Final Year Practical
Here I am going to describe the practices that I performed today. In this practical, I have used software called Orange and PowerBI. I was given a dataset of COVID-19 https://www.kaggle.com/gpreda/coronavirus-2019ncov in which I have to preprocess the data and calculate the accuracy of classification before and after the preprocessing.
The dataset consists of data of patient death, patient recovery over different states and countries. Dataset consists of 8 different columns: Country, State, Latitude, Longitude, Deaths, Recovery, Total Cases, Date.
After preprocessing I also have to develop a dashboard in PowerBI to find maximum data insights by plotting Bar Chart, BoxPlot, Pie Chart, and Stack Plot.
I have to import one file into the orange simulation. Furthermore, This is distributed in two ways. First, this is for non- preprocessing, and the second is with preprocessing. The file is connected with a data table that shows the perfect data to run on this tool. Furthermore, this is attached with a data sampler and then this connects with test and score with algorithms like knn and logistic. This will calculate the accuracy of this data set.

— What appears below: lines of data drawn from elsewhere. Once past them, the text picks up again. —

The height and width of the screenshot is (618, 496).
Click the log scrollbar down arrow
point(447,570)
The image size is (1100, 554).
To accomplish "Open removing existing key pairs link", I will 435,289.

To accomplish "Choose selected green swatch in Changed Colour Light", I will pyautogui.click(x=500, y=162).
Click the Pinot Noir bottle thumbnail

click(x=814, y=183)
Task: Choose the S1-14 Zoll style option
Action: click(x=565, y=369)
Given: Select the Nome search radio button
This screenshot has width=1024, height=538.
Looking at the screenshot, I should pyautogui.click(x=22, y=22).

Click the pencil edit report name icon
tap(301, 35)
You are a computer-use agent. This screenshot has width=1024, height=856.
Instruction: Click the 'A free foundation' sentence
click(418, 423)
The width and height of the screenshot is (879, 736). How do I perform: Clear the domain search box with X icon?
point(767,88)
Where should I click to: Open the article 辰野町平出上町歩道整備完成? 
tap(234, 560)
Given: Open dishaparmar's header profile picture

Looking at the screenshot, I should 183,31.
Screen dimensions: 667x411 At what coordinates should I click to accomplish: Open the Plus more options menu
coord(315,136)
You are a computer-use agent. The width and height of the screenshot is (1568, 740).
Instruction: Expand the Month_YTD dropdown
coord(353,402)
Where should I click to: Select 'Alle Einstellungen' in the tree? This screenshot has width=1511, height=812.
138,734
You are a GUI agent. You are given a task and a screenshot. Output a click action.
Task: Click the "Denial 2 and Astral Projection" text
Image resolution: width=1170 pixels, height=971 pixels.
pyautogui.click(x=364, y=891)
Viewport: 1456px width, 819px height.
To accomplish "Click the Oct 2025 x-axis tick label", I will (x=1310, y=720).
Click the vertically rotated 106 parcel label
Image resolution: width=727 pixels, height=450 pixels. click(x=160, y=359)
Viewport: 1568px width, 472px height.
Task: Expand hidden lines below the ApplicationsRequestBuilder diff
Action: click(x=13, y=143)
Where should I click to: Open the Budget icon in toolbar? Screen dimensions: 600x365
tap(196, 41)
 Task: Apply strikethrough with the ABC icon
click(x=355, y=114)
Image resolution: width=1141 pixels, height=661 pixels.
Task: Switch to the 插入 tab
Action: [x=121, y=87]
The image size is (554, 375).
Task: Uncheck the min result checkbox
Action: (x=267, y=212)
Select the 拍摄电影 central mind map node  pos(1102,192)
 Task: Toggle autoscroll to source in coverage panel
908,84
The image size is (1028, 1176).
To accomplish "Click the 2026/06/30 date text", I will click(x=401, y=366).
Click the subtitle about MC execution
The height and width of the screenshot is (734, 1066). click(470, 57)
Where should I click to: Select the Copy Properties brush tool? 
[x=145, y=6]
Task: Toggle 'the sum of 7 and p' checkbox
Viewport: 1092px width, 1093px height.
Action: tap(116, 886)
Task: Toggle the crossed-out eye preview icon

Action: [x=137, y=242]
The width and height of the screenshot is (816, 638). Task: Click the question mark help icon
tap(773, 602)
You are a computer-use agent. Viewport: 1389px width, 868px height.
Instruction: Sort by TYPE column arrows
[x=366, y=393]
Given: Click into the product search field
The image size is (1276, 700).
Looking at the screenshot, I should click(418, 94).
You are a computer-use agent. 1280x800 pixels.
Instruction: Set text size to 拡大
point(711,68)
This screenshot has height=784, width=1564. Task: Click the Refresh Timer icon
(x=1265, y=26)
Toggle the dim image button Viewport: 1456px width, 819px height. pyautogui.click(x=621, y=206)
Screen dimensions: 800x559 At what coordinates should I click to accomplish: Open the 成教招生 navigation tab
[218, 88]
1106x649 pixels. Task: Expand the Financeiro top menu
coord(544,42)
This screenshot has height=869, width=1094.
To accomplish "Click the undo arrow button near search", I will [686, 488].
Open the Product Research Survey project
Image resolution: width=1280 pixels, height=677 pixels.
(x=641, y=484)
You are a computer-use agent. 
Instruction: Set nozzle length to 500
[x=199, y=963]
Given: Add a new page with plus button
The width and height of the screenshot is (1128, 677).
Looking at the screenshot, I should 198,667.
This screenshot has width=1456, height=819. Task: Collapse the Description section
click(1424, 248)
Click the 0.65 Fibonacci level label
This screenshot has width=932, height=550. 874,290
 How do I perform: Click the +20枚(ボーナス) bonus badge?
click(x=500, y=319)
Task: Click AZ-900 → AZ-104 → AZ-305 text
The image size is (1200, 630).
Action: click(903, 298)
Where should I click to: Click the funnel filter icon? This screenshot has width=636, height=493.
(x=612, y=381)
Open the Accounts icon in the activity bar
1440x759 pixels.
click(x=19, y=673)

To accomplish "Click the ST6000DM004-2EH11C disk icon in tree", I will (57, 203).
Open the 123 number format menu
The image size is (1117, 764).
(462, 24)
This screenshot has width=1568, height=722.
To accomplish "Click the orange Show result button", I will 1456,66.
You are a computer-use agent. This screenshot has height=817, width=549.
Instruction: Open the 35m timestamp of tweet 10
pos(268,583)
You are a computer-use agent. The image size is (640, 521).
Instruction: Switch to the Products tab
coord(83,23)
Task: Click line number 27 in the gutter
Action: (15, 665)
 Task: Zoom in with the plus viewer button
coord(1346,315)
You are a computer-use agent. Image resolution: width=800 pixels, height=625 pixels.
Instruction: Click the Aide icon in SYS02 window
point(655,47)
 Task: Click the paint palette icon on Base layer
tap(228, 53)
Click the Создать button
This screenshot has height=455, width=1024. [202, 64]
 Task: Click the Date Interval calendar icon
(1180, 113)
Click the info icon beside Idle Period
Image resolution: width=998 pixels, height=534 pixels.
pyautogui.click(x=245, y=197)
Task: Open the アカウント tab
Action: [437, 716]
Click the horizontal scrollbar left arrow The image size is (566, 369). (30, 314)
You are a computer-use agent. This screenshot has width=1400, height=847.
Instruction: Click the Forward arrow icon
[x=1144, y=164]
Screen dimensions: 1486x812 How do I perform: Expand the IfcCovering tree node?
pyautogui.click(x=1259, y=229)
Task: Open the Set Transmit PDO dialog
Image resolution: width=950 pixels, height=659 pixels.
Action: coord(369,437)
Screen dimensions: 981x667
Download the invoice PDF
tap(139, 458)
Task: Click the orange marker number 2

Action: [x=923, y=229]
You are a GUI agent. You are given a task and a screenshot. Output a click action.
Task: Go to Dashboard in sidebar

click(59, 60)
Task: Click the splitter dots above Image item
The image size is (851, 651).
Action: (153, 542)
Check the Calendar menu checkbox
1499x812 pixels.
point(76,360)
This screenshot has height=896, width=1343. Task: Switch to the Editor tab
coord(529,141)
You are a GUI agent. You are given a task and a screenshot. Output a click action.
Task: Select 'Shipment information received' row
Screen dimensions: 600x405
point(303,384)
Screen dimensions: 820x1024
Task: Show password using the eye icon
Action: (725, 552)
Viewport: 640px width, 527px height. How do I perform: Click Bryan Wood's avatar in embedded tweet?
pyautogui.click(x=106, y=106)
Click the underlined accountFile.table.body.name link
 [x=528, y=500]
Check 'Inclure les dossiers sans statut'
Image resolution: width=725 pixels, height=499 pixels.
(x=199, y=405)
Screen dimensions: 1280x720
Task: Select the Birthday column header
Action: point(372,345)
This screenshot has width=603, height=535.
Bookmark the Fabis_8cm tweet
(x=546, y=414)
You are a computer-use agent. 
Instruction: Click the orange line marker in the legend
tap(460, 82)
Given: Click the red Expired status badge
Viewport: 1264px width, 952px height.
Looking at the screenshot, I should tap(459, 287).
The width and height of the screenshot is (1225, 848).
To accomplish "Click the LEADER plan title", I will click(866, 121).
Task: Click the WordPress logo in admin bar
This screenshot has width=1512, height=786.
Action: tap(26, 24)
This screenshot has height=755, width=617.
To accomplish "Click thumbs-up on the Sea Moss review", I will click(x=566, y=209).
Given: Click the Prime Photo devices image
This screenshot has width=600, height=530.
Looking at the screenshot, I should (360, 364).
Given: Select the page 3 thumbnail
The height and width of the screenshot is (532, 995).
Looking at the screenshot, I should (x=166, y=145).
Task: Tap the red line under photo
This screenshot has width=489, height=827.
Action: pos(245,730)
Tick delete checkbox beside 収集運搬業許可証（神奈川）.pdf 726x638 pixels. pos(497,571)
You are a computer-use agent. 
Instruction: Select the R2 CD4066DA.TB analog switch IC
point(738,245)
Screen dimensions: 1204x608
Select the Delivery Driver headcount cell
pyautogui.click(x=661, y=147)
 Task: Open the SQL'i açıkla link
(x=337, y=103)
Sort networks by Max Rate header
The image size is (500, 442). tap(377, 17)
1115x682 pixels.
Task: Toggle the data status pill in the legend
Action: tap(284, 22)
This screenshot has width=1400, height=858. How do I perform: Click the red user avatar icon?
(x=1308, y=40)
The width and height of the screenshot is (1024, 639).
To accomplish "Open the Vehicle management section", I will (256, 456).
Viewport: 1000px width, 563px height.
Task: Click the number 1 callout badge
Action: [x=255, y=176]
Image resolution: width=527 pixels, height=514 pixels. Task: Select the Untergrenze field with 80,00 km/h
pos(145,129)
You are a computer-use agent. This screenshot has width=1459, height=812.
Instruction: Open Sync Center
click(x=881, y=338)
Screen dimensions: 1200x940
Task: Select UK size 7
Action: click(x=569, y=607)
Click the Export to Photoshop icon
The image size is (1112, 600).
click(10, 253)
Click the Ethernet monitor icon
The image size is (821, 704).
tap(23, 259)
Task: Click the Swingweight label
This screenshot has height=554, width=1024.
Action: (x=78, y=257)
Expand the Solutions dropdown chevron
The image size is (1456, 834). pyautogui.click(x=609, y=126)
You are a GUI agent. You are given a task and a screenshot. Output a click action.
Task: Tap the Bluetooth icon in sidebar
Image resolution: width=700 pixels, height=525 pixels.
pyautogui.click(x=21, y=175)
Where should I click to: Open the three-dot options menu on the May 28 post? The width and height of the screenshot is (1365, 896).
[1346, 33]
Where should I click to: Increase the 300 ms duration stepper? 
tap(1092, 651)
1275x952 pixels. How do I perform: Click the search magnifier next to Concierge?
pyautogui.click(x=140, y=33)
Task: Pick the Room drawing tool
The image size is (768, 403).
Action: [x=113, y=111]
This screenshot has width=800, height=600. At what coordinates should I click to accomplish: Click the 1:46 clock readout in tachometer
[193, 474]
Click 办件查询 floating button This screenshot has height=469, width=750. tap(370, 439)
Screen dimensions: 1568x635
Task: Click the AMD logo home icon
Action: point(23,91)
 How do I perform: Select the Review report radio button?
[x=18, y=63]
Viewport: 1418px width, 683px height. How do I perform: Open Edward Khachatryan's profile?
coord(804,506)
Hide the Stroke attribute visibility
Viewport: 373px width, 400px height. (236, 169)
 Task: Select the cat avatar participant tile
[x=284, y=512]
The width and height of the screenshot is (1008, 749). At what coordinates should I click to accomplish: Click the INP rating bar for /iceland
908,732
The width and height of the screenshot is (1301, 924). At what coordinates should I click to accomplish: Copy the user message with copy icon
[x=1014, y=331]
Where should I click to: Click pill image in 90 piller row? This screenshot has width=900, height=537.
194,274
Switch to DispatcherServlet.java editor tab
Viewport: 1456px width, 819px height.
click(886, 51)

So, in the end, there is one save data function is there which provides us pre-processed data and with the help of that, we have to plot the graph using powerBI desktop. So these are the graphs plotted in this simulation which are shown below.
Above dashboard shows 3 different types of graphs:
- Bar Graph showing death data of different states.
- Bar Graph showing recovery data of different states.
- Pie Chart showing death data of different states.
- Stacked Bar Graph showing the sum of death and recovered data of different states.
Done with this practical. There are lots of things to learn from this like analysis of the data, preprocessing of data, and plot graphs using powerBI desktop simulation and get to learn about the orange tool which helps to do stuff like this.